Took me two 160-page spiral-bound notepads to get through my first four terms, as well as countless leads for my mechanical pencil. (I love that pencil, and it’s got two elements of irony attached to it: It was originally owned by my wife’s first husband, who was an engineer, and it’s called “PhD”. He didn’t have a PhD. I do. But I am only now using it when I’m no longer active in the profession I have that PhD in. Which is history. Pun intended.)
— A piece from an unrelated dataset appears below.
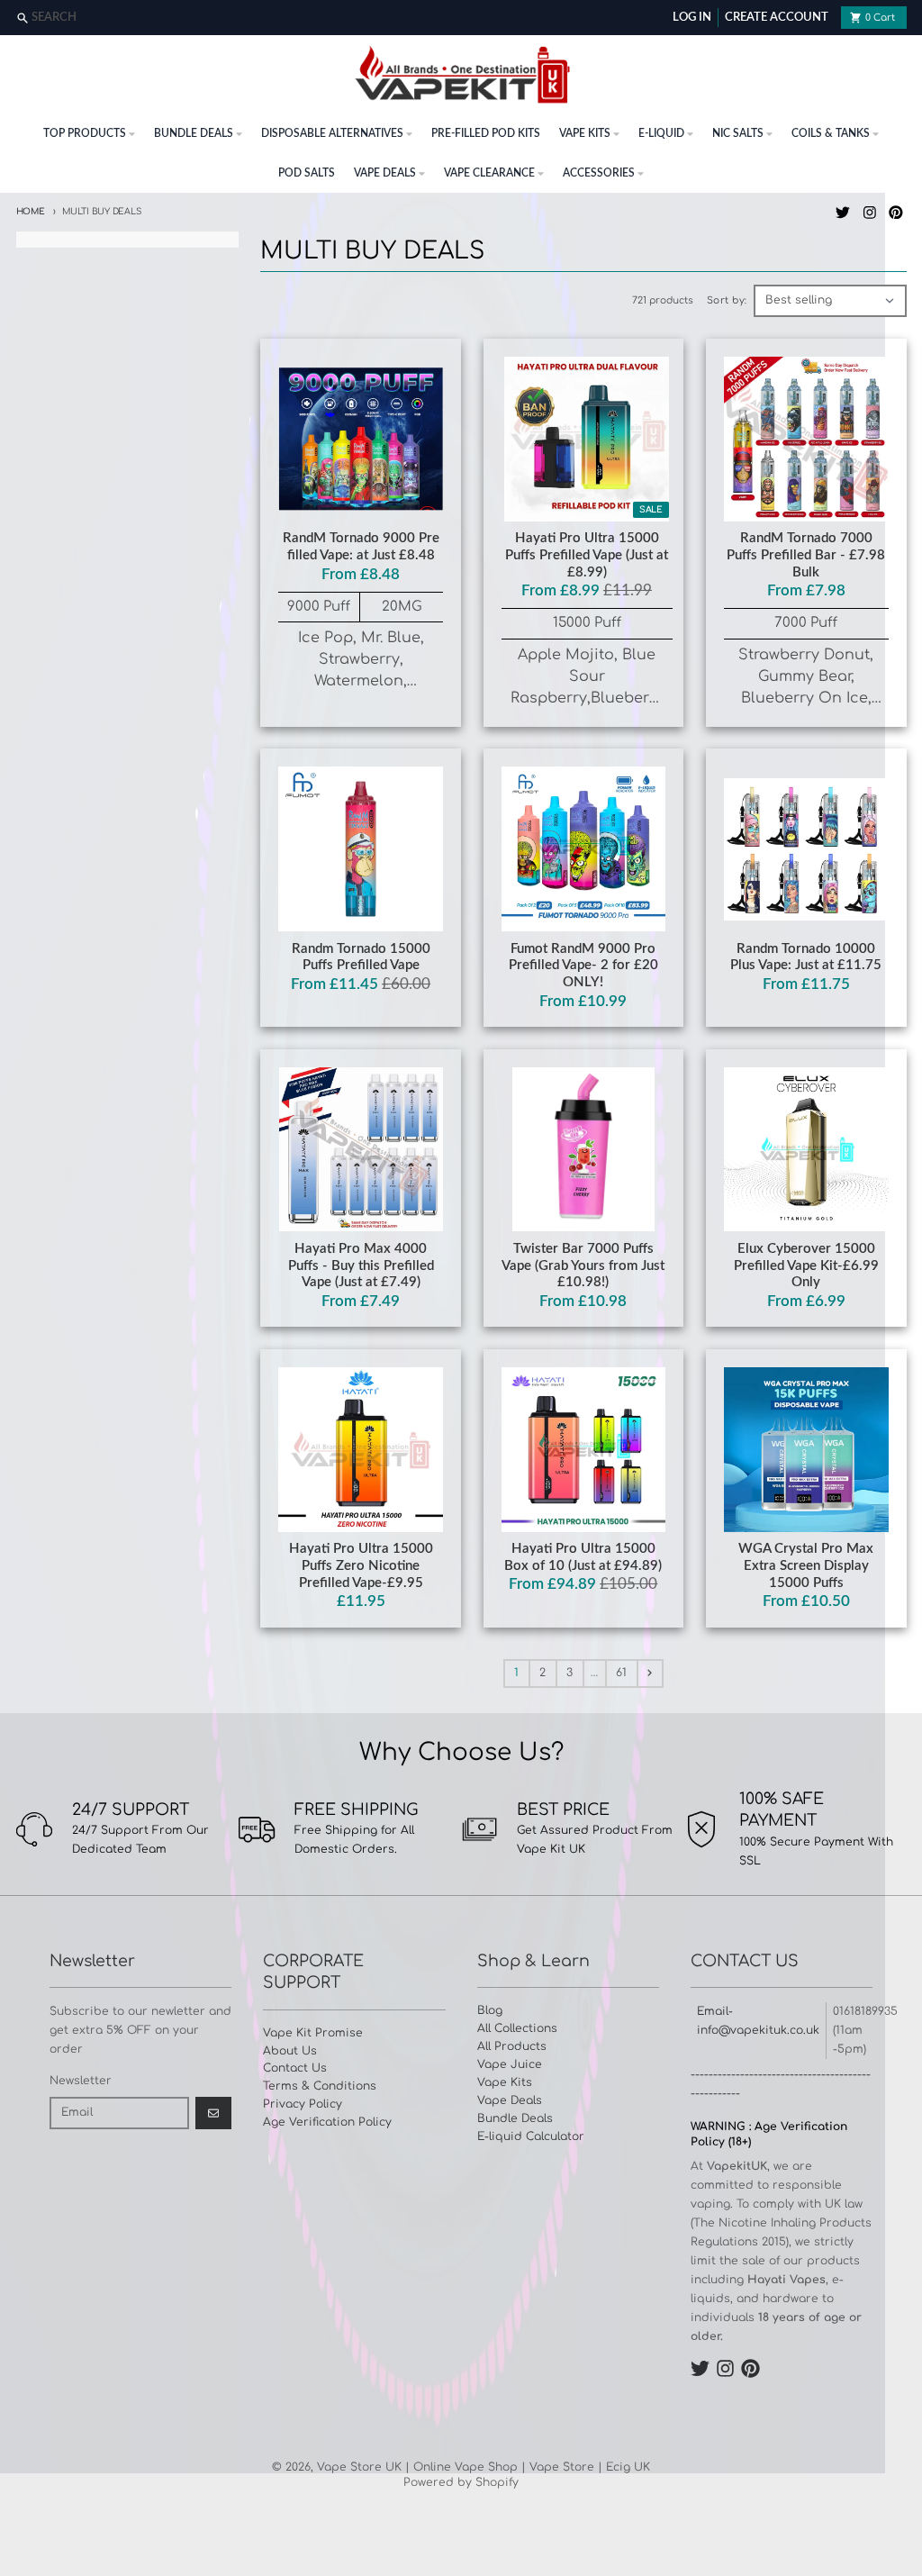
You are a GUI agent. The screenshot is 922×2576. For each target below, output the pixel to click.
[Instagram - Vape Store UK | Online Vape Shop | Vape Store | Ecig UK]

Where was I? Oh yeah, notepads. I bought my third in the middle of the fifth term. My practicum partner warned me I would no longer need it. She was right. For two years I had used the notepad and the pencil more than my laptop computer. All those math and formal CS courses with their countless exercises, tests, practicum assignments, and mock exams. All those modelling exercises in programming and software engineering, drawing domain models or class and sequence diagrams. All those study projects done in groups with other students, they all needed sketches, lists, scribbled drafts to illustrate ideas and get on the same page. Mind you, I’m not even using my notepad for actually taking lecture notes–those go on digital cribs or flashcards. Yet in all those years I could have forgotten to bring my computer without any great harm, but I couldn’t have done without my notepad. And now I must actively remember to pack it. In the past four months or so I used maybe two pages.
Things have changed, truly. We’re hardly here anymore. The term has begun nine days ago and I almost don’t notice. In fact, right now I’m sitting in the cafeteria with a cup of coffee, as I did so many times before, and know that, with a full term left to go, it will be one of the last times I’m doing this. I have a lecture on Thursday and a compulsory choice module, lecture plus practicum, every other Tuesday. Both start at 8:30 a.m., so no quiet study mornings in the cafeteria. The only thing that’s taking place in the afternoon is the IT security practicum, four times on Monday. Other than that I’m here only three days in two weeks. In fact, right now I’m only here because I have a meeting with my thesis supervisor in a couple of hours.
Speaking of the thesis, one might say it’s going well, after a fashion. I have been busy the past couple of weeks collecting the data I’m going to use and making them programmatically available. I.e., I have been writing the basic blocks to get started, small tools to download values from public APIs, or to read data I have downloaded as spreadsheets or CSV files (comma-seperated value, i.e. text files), or from a PostGreSQL database into in-memory data structures.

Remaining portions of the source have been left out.